▸ Brief:
All the entries need to be quoted exactly, apart from the pictures, which you should drop.

▸ Data shown:
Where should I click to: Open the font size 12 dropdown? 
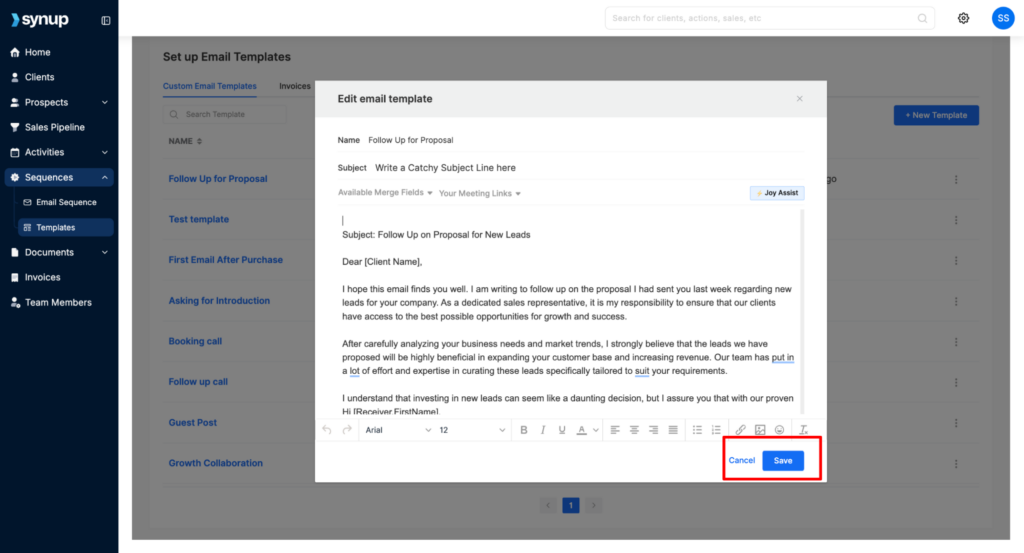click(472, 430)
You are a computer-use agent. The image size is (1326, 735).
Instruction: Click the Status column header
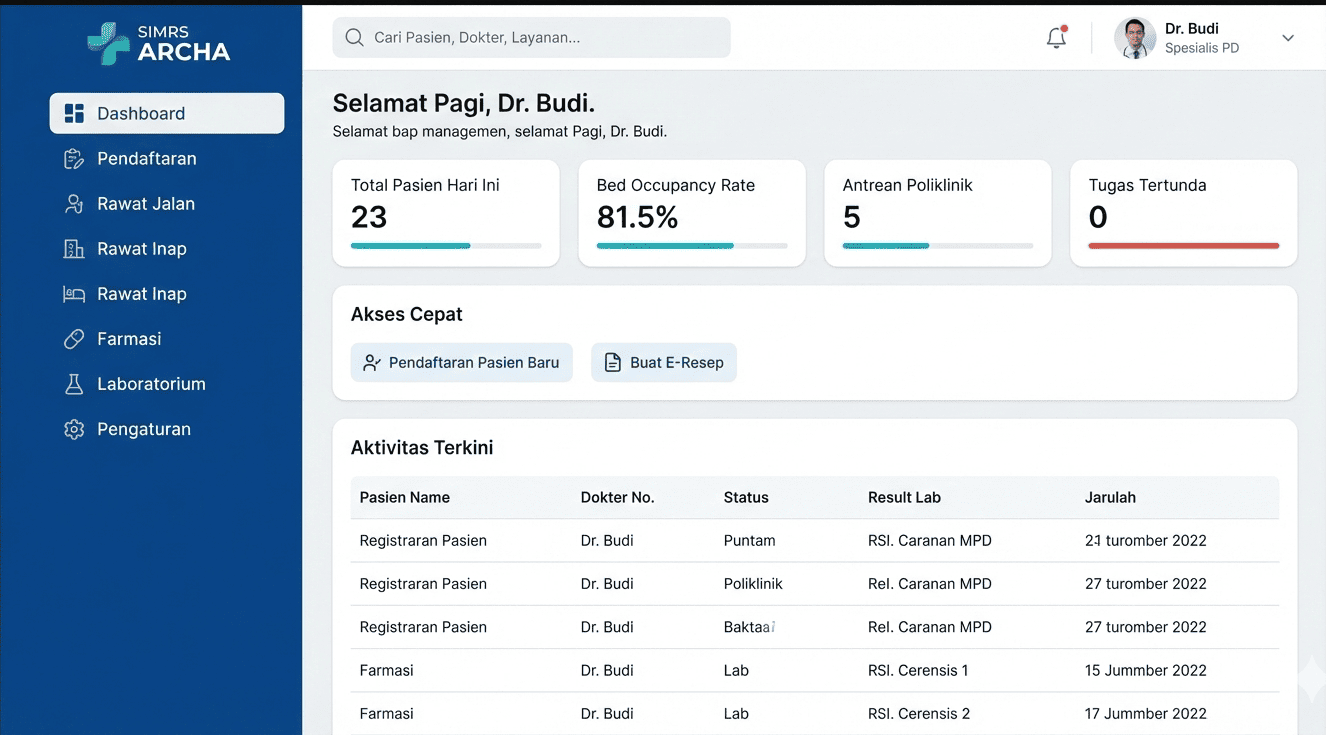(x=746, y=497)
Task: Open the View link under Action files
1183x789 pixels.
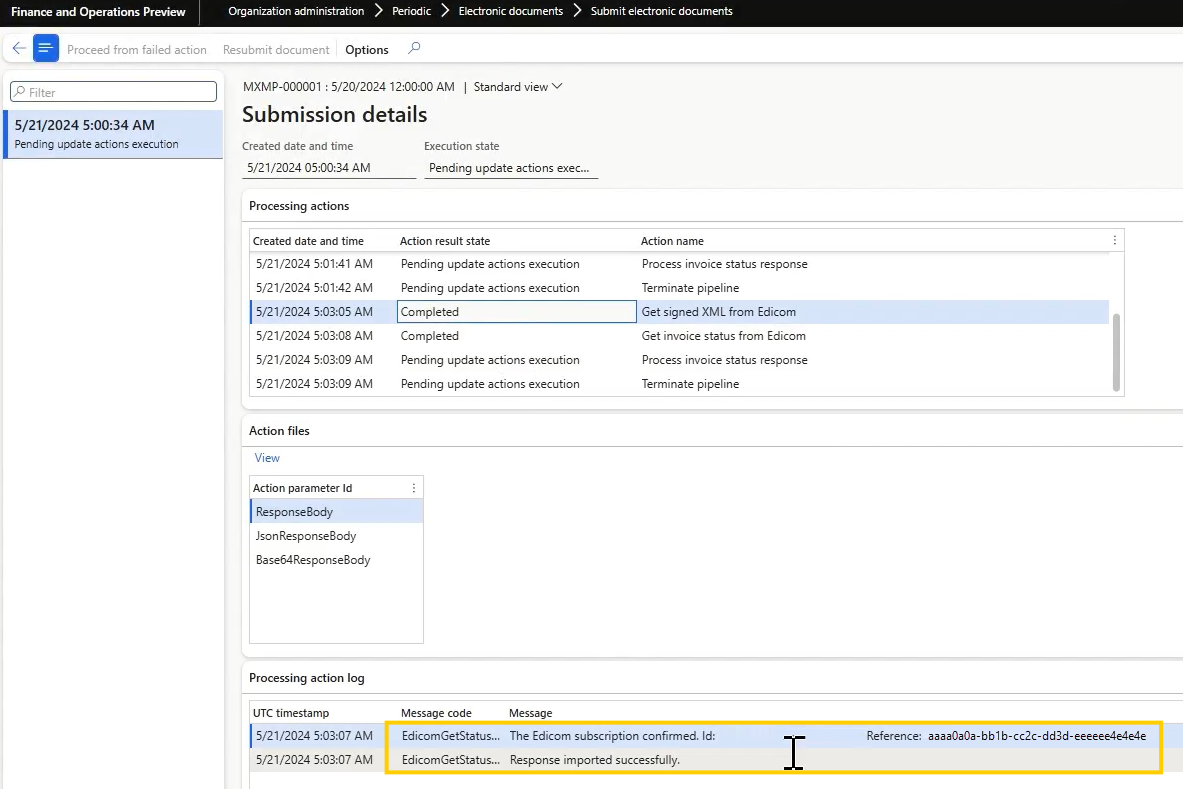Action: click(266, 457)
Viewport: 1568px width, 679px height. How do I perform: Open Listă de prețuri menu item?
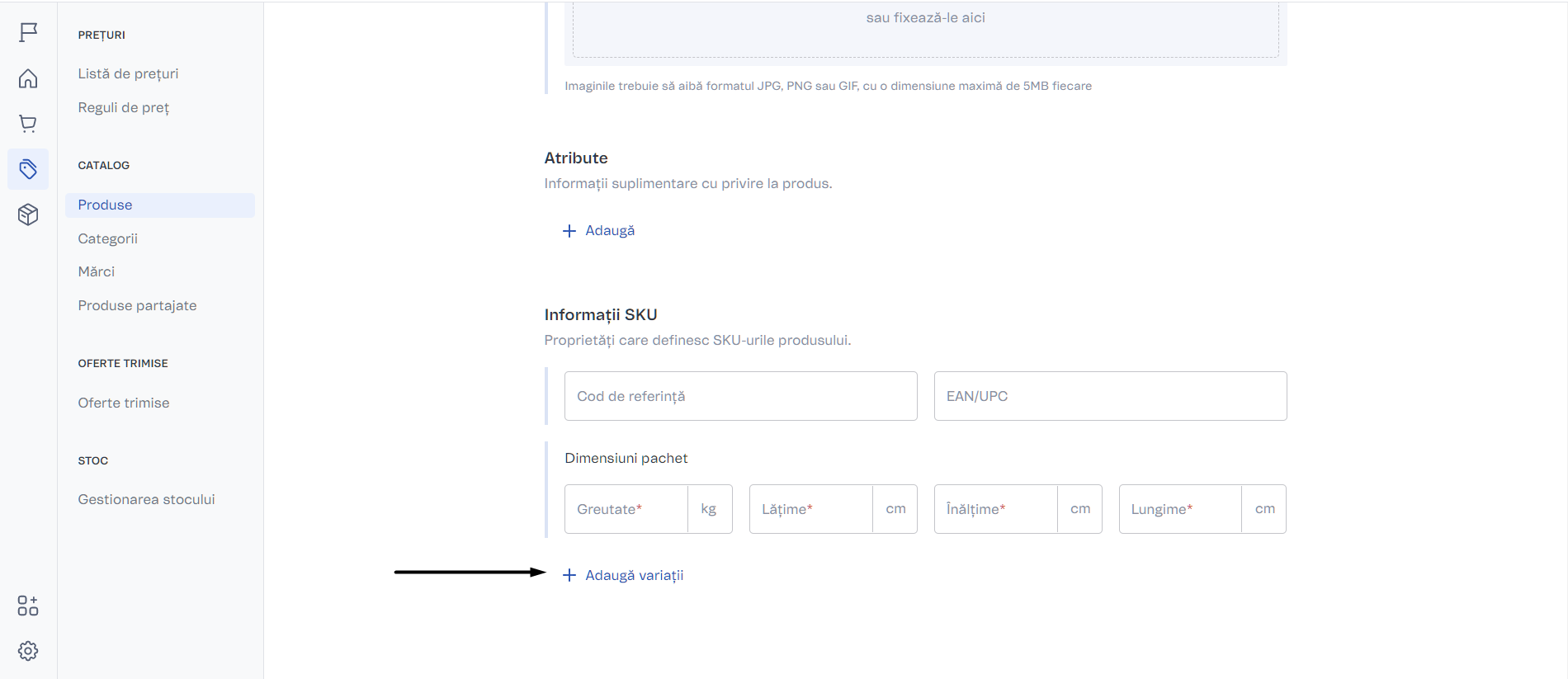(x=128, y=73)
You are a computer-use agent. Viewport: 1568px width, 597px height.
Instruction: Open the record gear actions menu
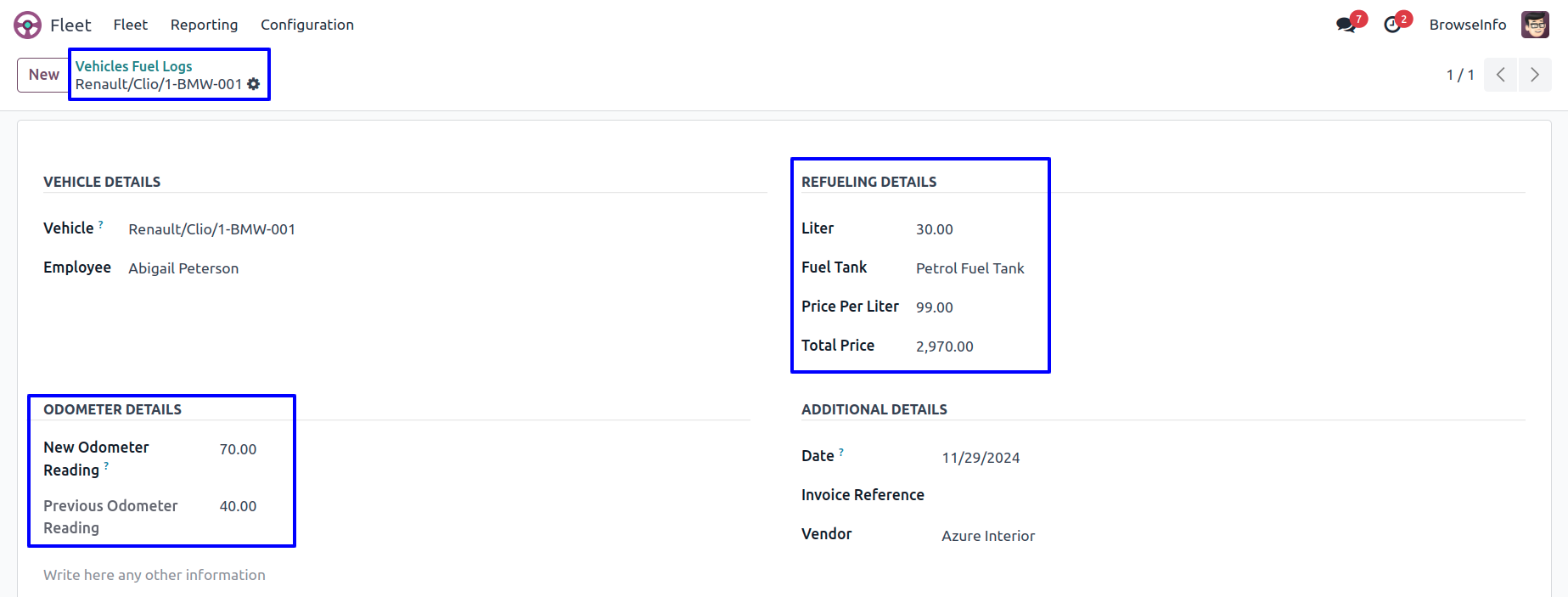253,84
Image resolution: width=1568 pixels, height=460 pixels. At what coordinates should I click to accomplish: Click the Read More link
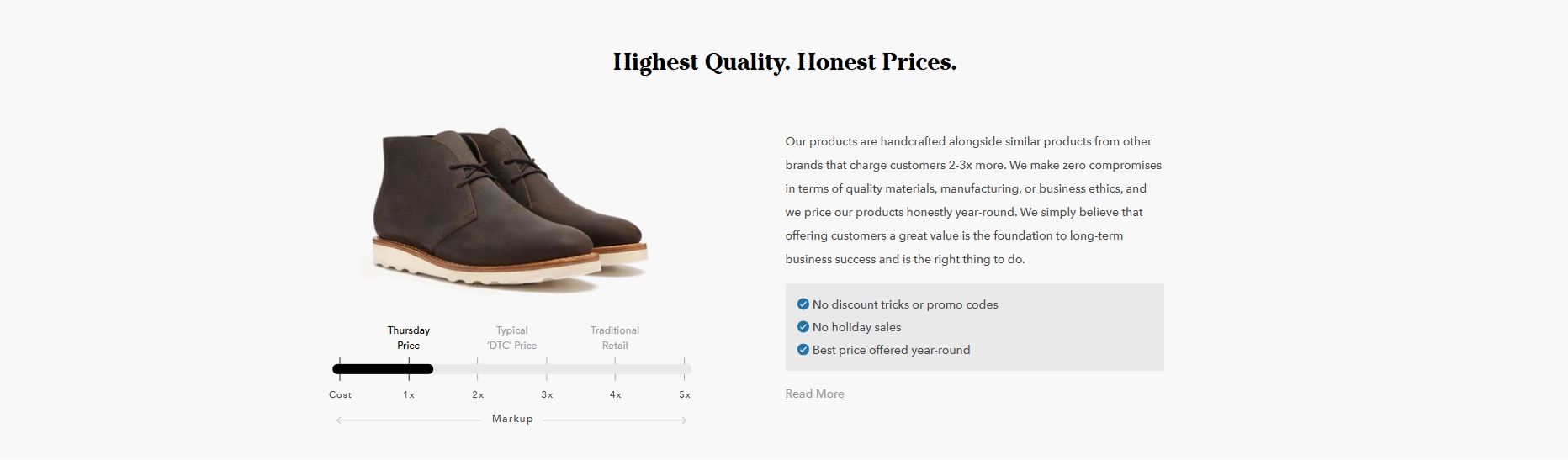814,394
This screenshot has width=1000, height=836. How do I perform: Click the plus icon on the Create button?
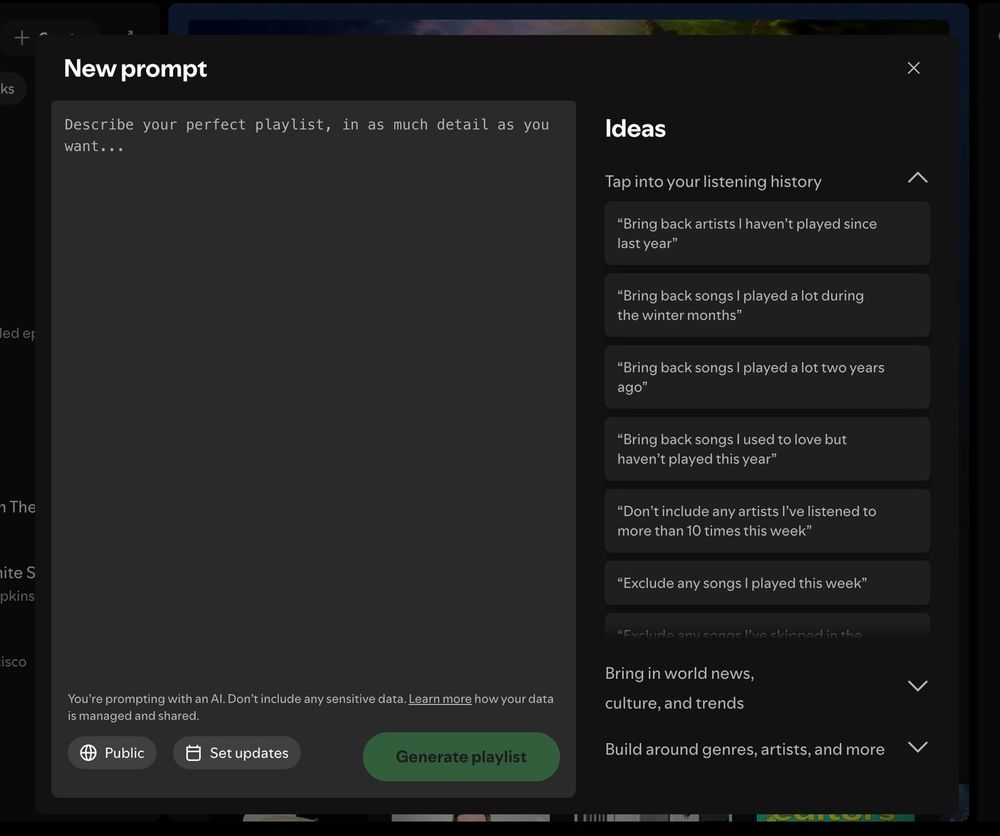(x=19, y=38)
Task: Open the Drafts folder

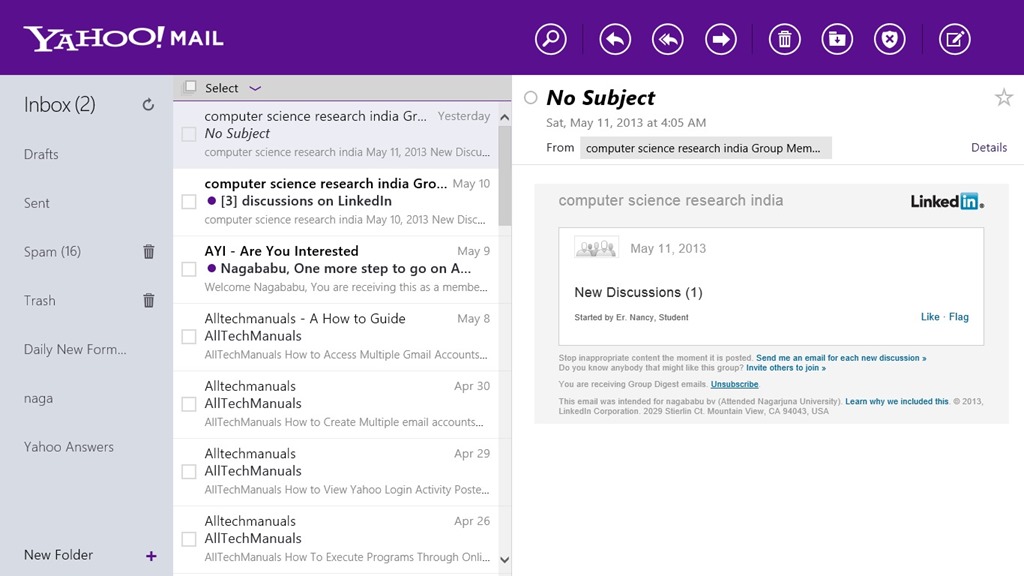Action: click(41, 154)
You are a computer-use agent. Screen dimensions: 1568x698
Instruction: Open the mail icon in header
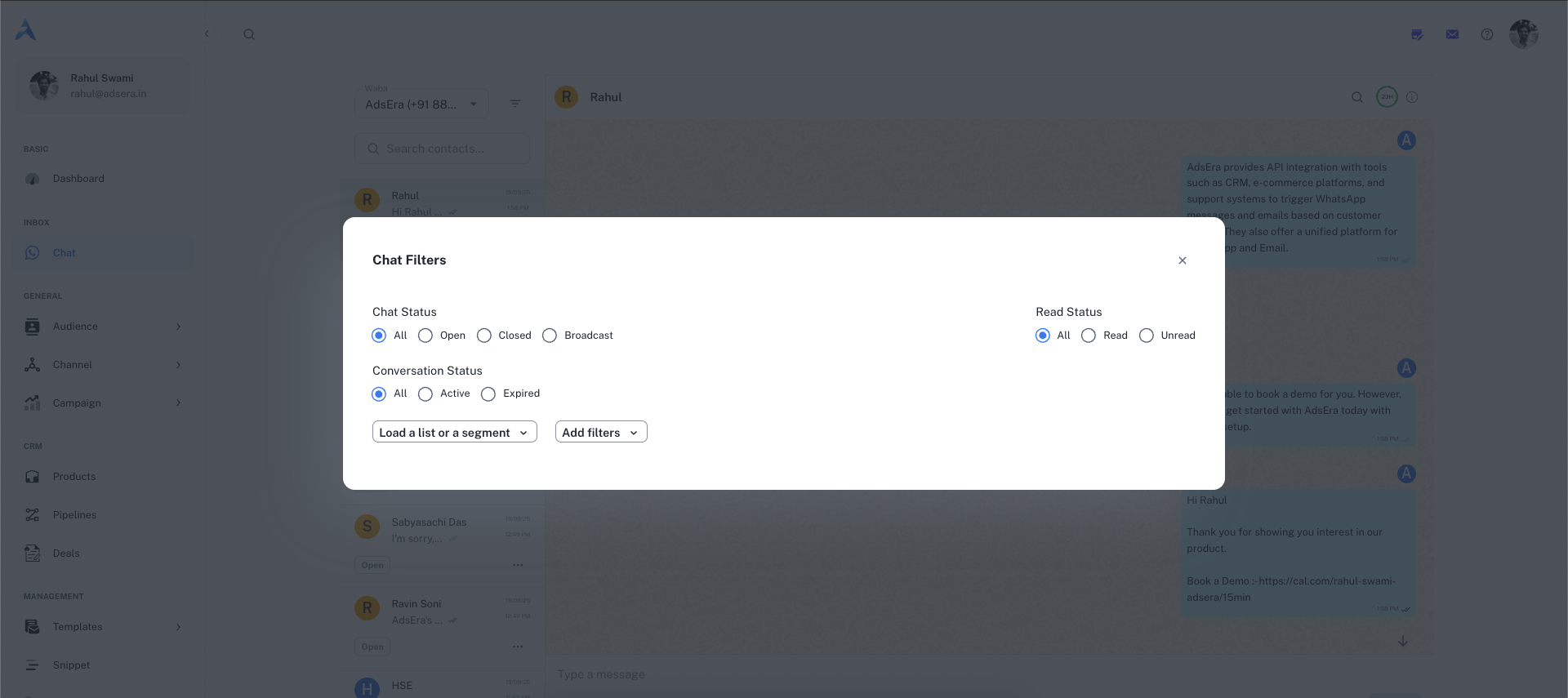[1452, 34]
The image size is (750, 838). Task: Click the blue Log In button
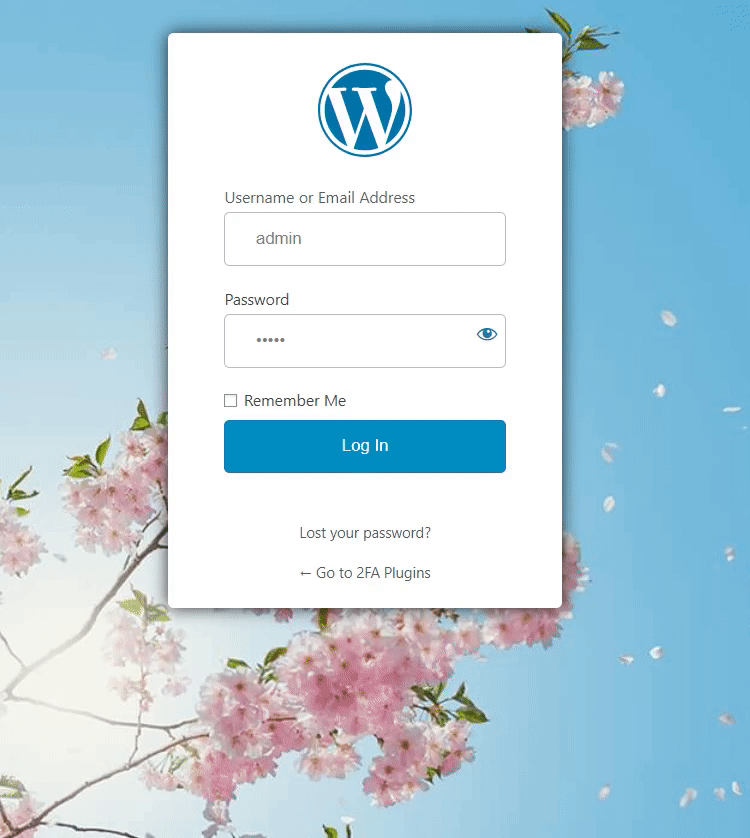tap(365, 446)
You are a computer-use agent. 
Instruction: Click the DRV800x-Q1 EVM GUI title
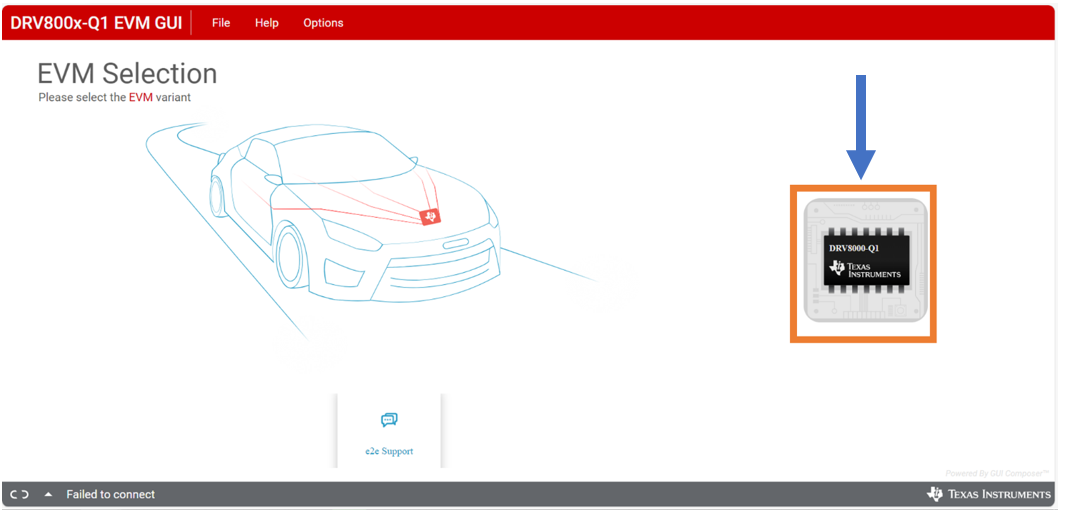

▸ Task result:
Where should I click to: Open the font size 12 dropdown? 
click(472, 430)
You are a computer-use agent. The image size is (1326, 735).
Instruction: Click the Status column header
(x=746, y=497)
Task: Open the View link under Action files
1183x789 pixels.
Action: click(266, 457)
Viewport: 1568px width, 679px height. How do I perform: Open Listă de prețuri menu item?
(x=128, y=73)
You are a computer-use agent. Viewport: 1568px width, 597px height.
Instruction: Open the record gear actions menu
253,84
Image resolution: width=1568 pixels, height=460 pixels. At what coordinates should I click to accomplish: Click the Read More link
814,394
This screenshot has width=1000, height=836. How do I perform: Click the plus icon on the Create button?
(x=19, y=38)
Task: Open the Drafts folder

Action: click(41, 154)
You are a computer-use agent. Screen dimensions: 1568x698
Instruction: Open the mail icon in header
[1452, 34]
The image size is (750, 838). Task: Click the blue Log In button
tap(365, 446)
You are a computer-use agent. 
Instruction: Click the DRV800x-Q1 EVM GUI title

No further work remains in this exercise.